Hilda Gonzalez Garza, an Assistant District Attorney in Starr County told her boss she intended to run for the local elected school board. Her boss, D.A. Victor Canales apparently opposed her candidacy. The D.A. fired the assistant with no warning a couple of days later. Ms. Garza later filed suit under Sec. 1983 alleging infringement of her First Amendment rights and under the Texas Constitution. Pleading municipal immunity, the County successfully moved for summary judgment as to claims against the county. But, the judge denied summary judgment as to D.A. Canales in his individual capacity and for equitable relief under the Texas Constitution. The matter then proceeded to trial.

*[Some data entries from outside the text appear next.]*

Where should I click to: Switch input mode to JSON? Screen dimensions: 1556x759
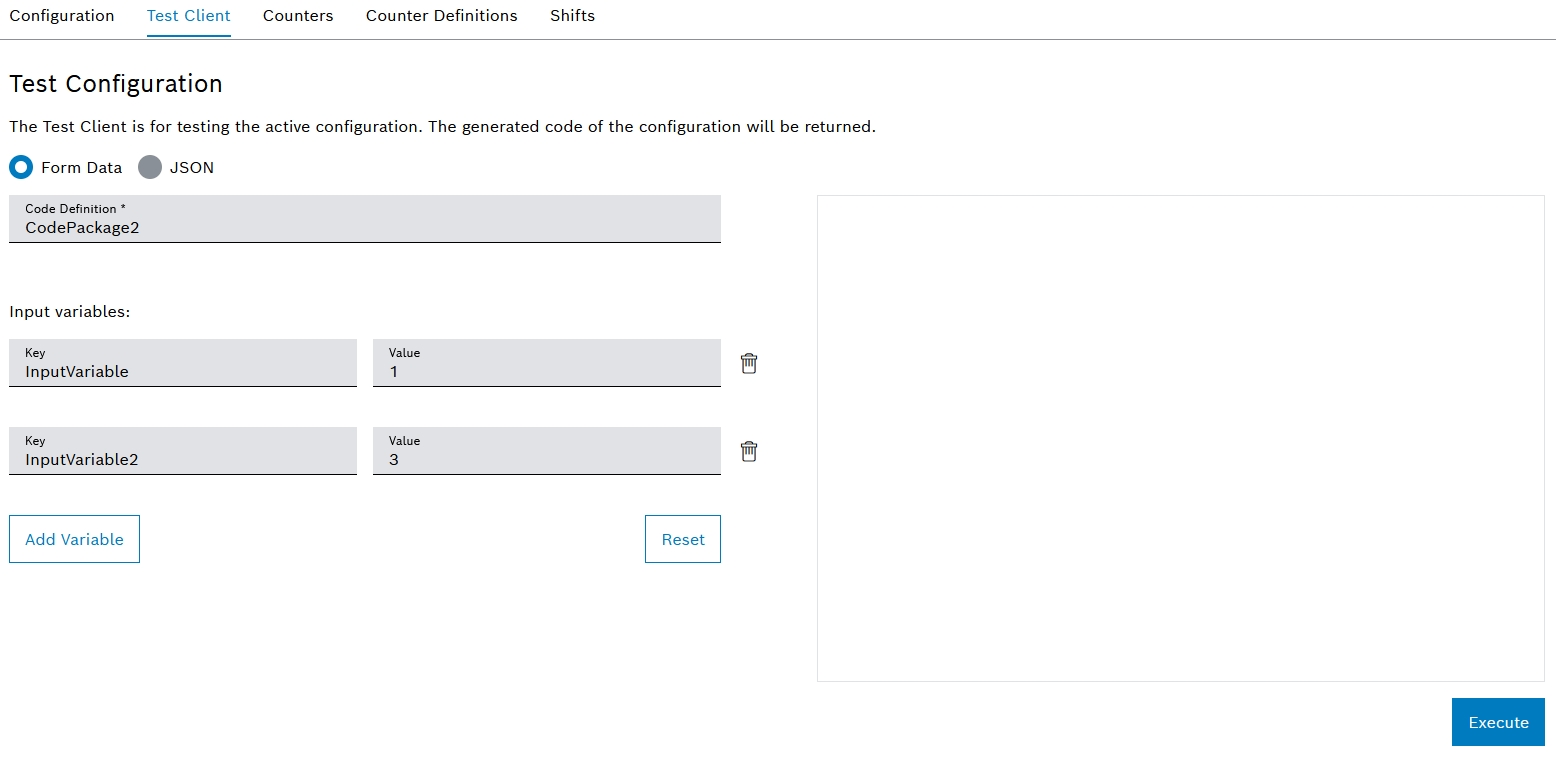coord(149,167)
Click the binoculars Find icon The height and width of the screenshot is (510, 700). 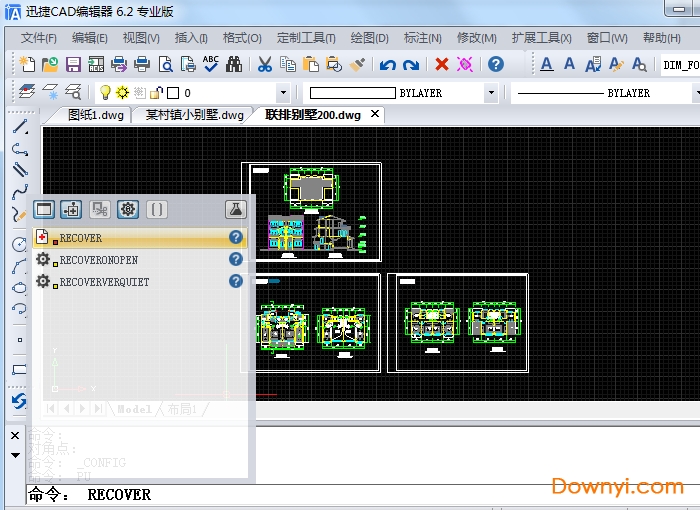[234, 64]
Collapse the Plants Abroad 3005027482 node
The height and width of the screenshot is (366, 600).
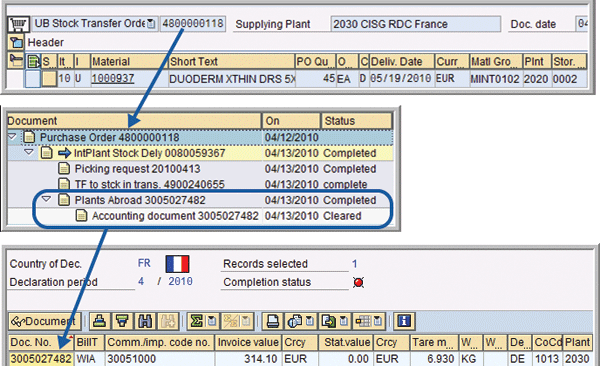[46, 199]
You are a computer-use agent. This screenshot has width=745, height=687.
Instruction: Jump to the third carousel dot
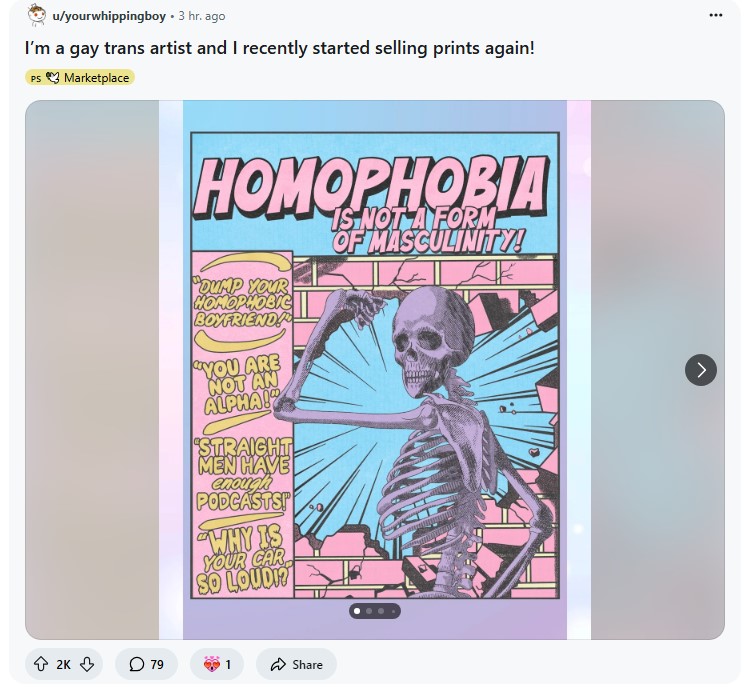pos(381,611)
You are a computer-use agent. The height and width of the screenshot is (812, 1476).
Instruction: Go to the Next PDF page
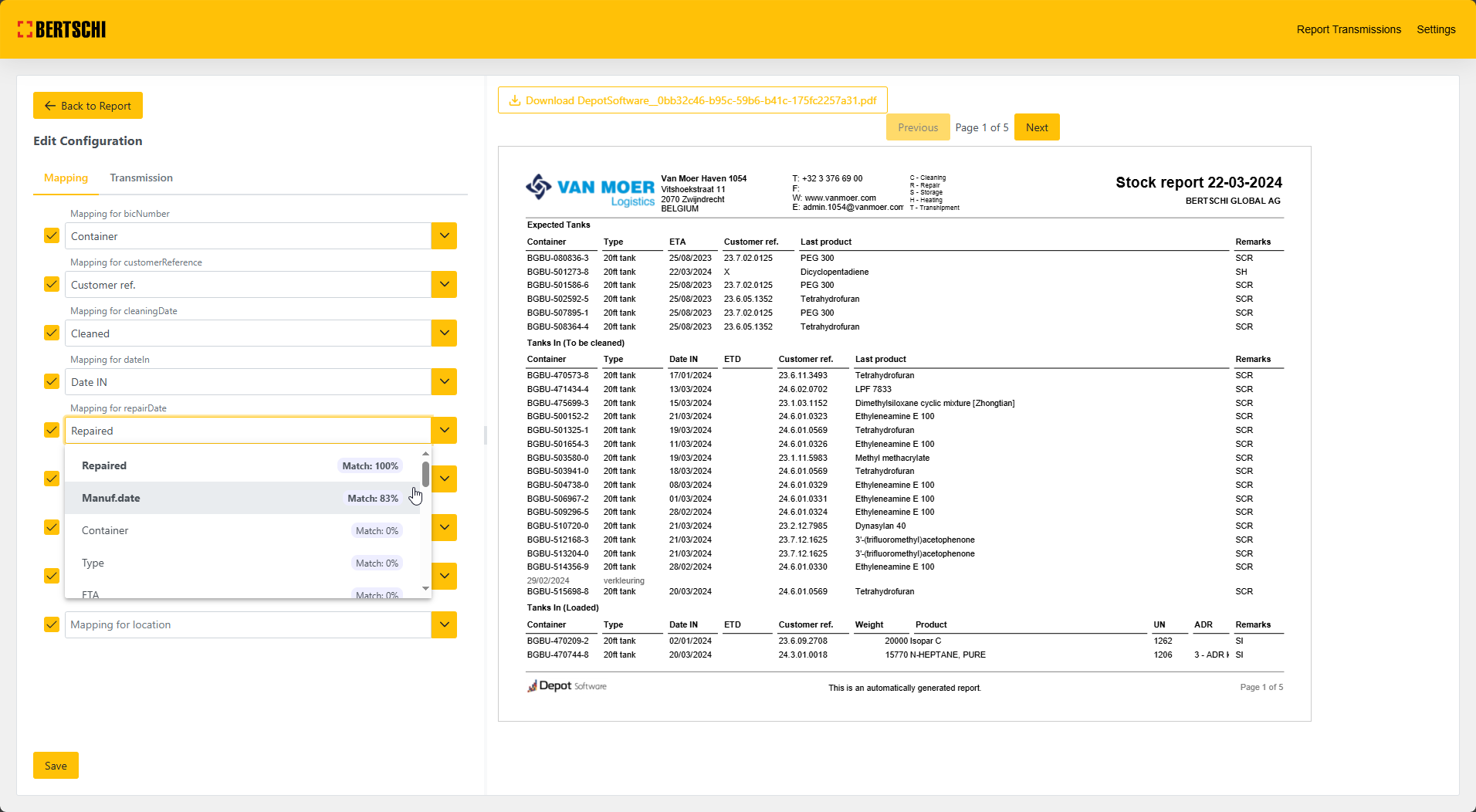[x=1037, y=127]
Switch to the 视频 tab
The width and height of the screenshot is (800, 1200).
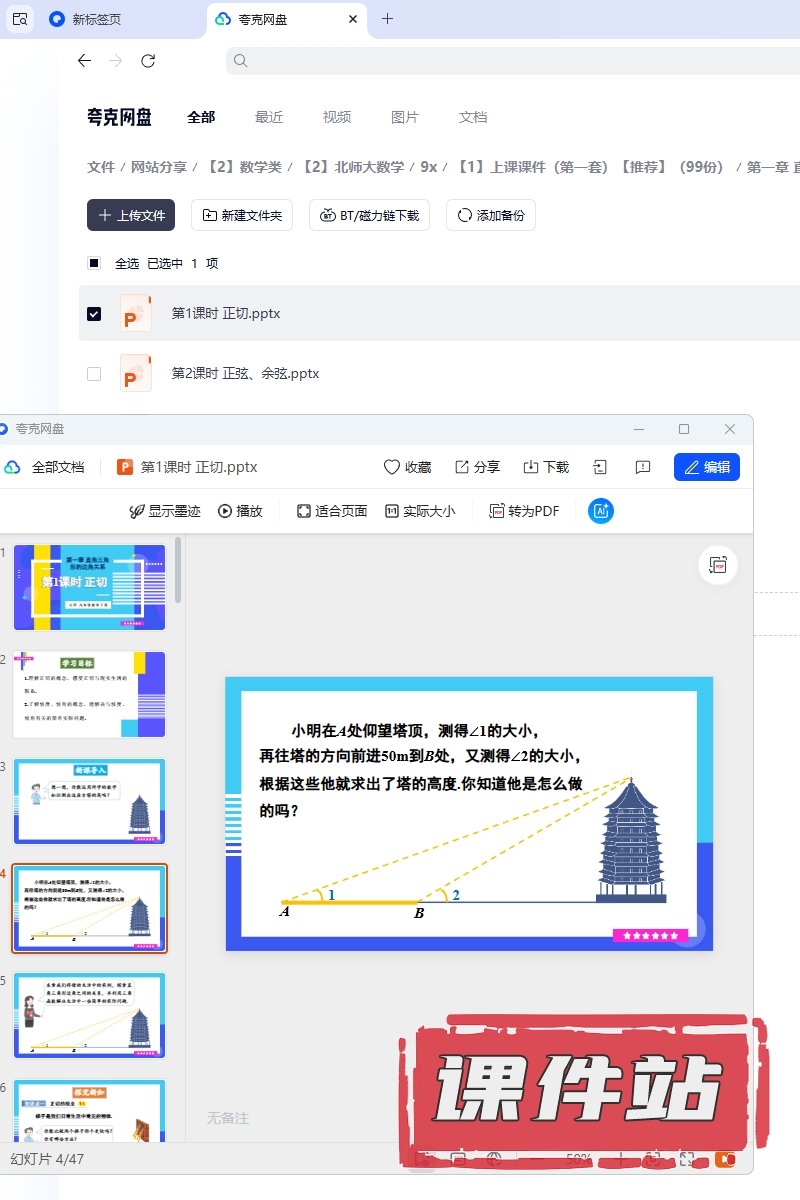point(337,117)
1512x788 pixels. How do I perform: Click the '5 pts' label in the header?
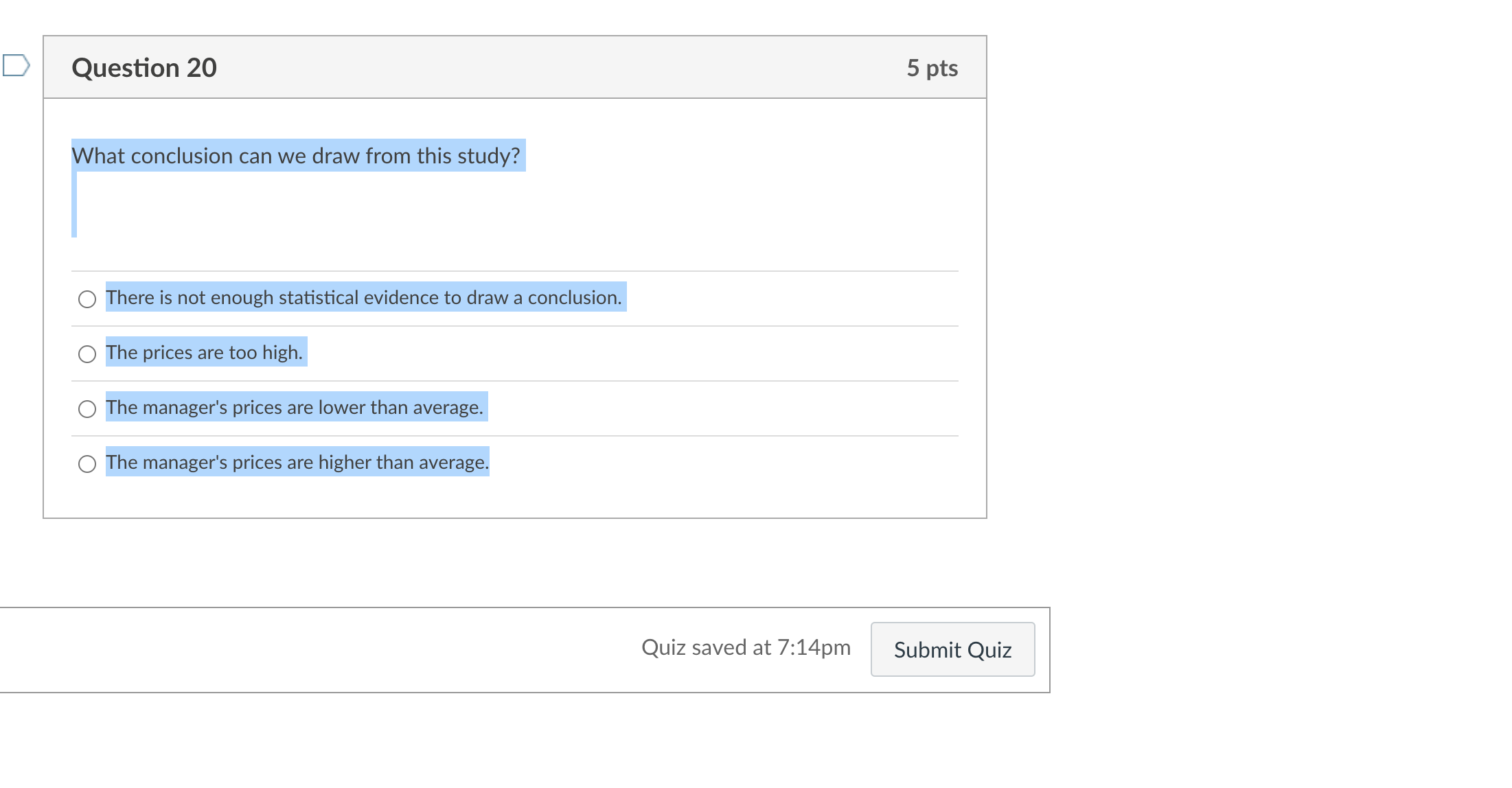[933, 67]
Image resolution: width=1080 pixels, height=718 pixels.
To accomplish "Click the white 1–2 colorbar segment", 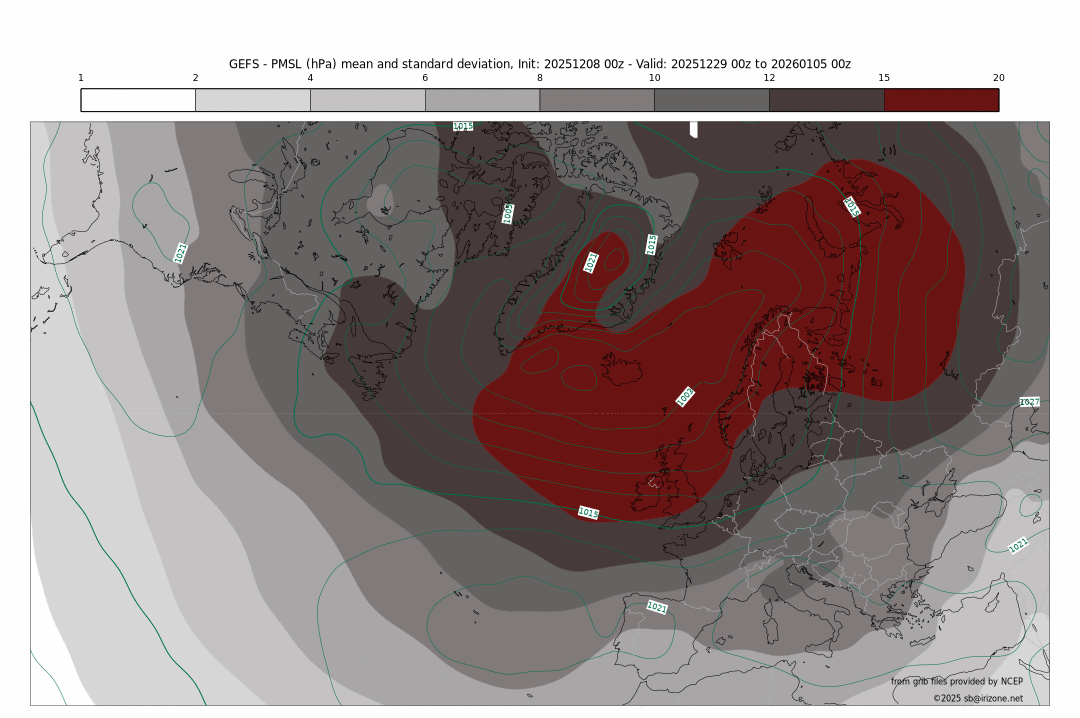I will [x=138, y=100].
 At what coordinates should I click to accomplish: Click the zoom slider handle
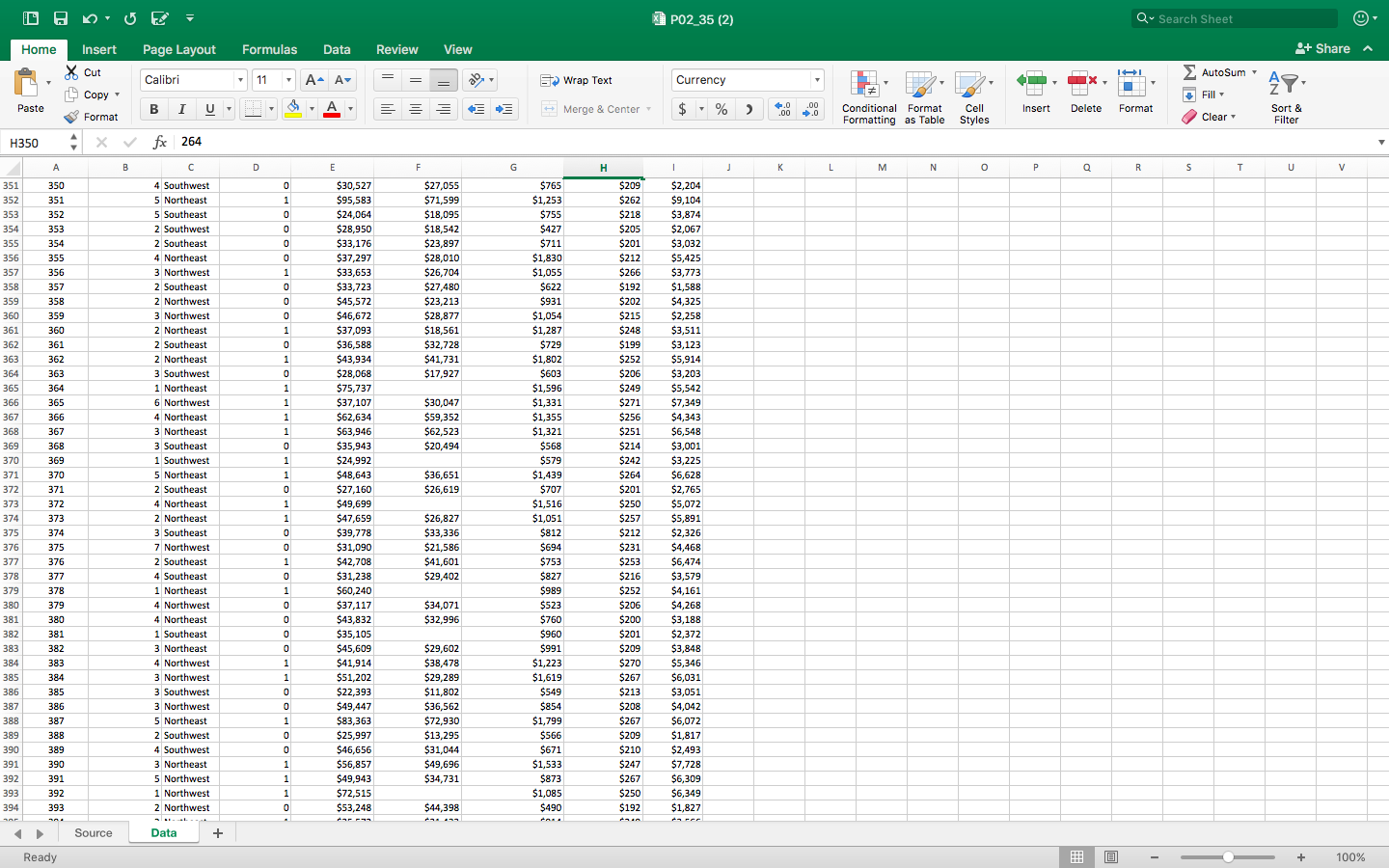point(1228,857)
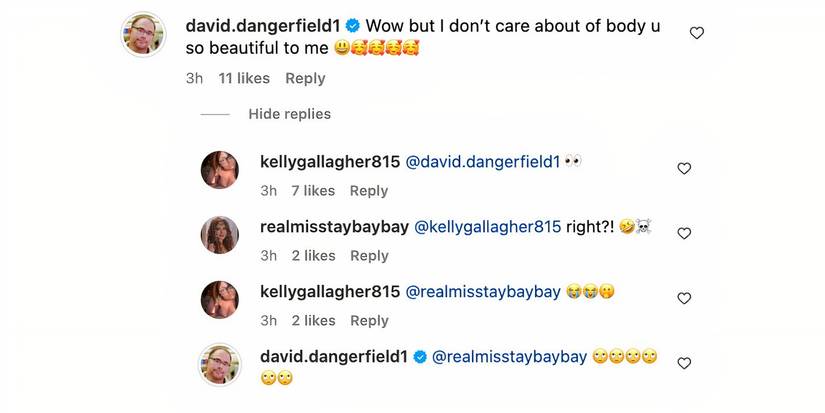Reply to kellygallagher815's eyes emoji comment
Viewport: 825px width, 413px height.
click(368, 191)
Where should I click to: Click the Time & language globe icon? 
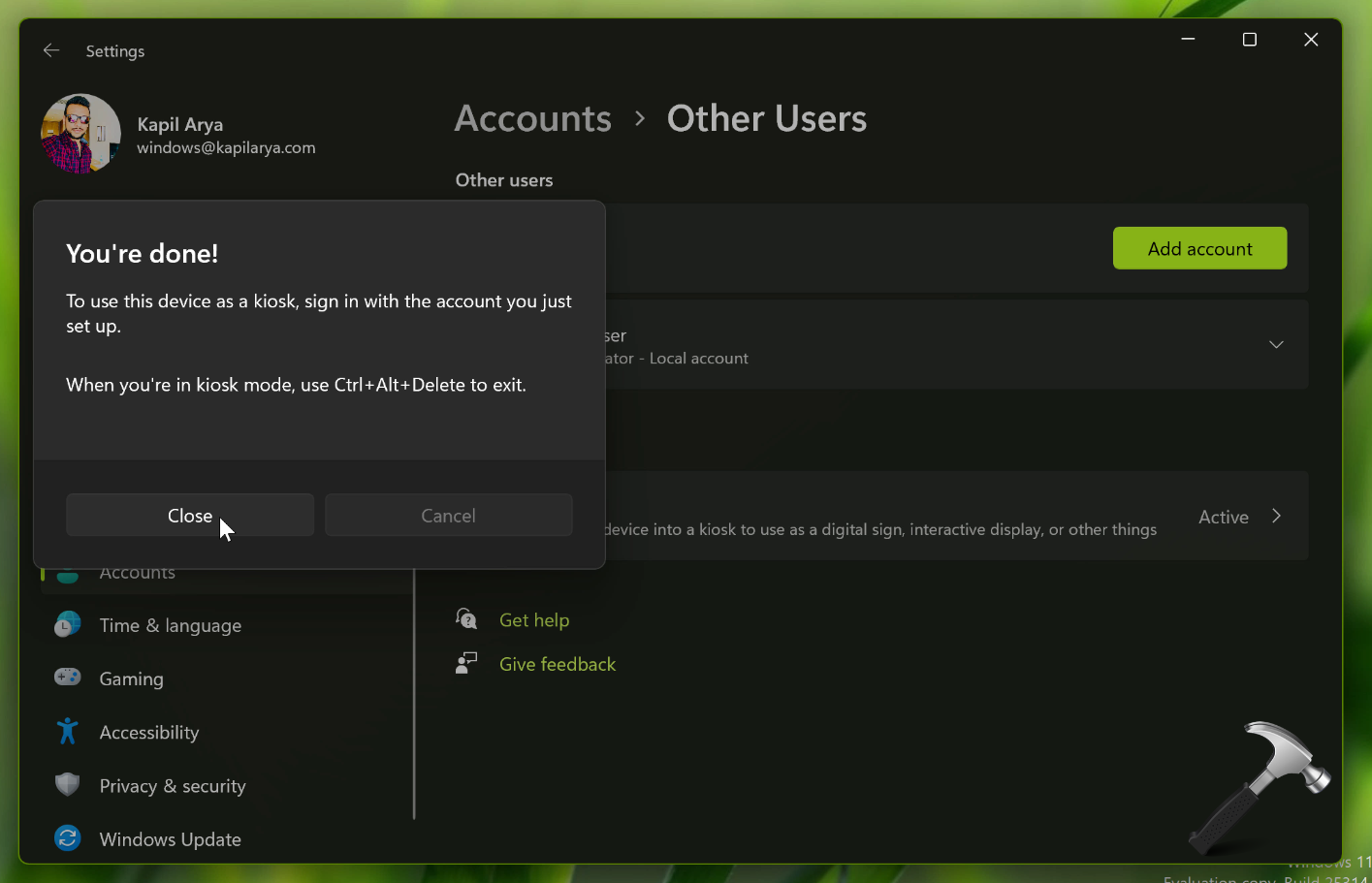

In his Jury Charge, the judge included language asking the jury to assess future lost pay. Future lost pay or “front pay” is an equitable remedy. That means the judge should decide whether to grant future lost pay, not the jury. But, neither party objected and the question went to the jury. The jury found in favor of Ms. Garza. The jury awarded $68,400 in lost back pay and $1,4 million in lost future pay. The jury awarded 22 years of lost pay to the plaintiff.
My clients often ask me about lost pay in the future and always I tell them how rare it is for a judge to grant front pay. But, here a federal jury awarded 22 years worth of lost future pay. After the trial, the employer moved to reinstate Ms. Garza in lieu of lost future pay. Front pay is simply an alternative to reinstatement. Normally, front pay is awarded only after a finding that reinstatement would not be feasible. The judge granted the motion and ordered reinstatement. That order removed the award of lost future pay. He described the jury finding as advisory. The plaintiff then appealed.
On appeal, Ms. Garza argued that the judge disregarded the jury verdict when he ordered reinstatement. The Fifth Circuit agreed. It found the parties had agreed to submit the issue to the jury. Under Federal Rule 39(c), the parties are bound if they agree to submit an issue to the jury. The Fifth Circuit said the jury ruling on front pay was not simply an “advisory” opinion, since the parties did not object to the charge allowing that issue to be decided by the jury. The court then hinted that the County should have objected to the size of the award. Instead, the County relied on appealing only the fact of the award itself. Now, said the court, it is too late to raise a new issue concerning the size of the front pay.
Since the court ordered reversal of the reinstatement, it did not reach Ms. Garza’s other issue that reinstatement was not feasible. See the decision here in Garza v. Starr County, No. 14-41343, 2015 WL 6152893 (5th Cir. 10/20/2015).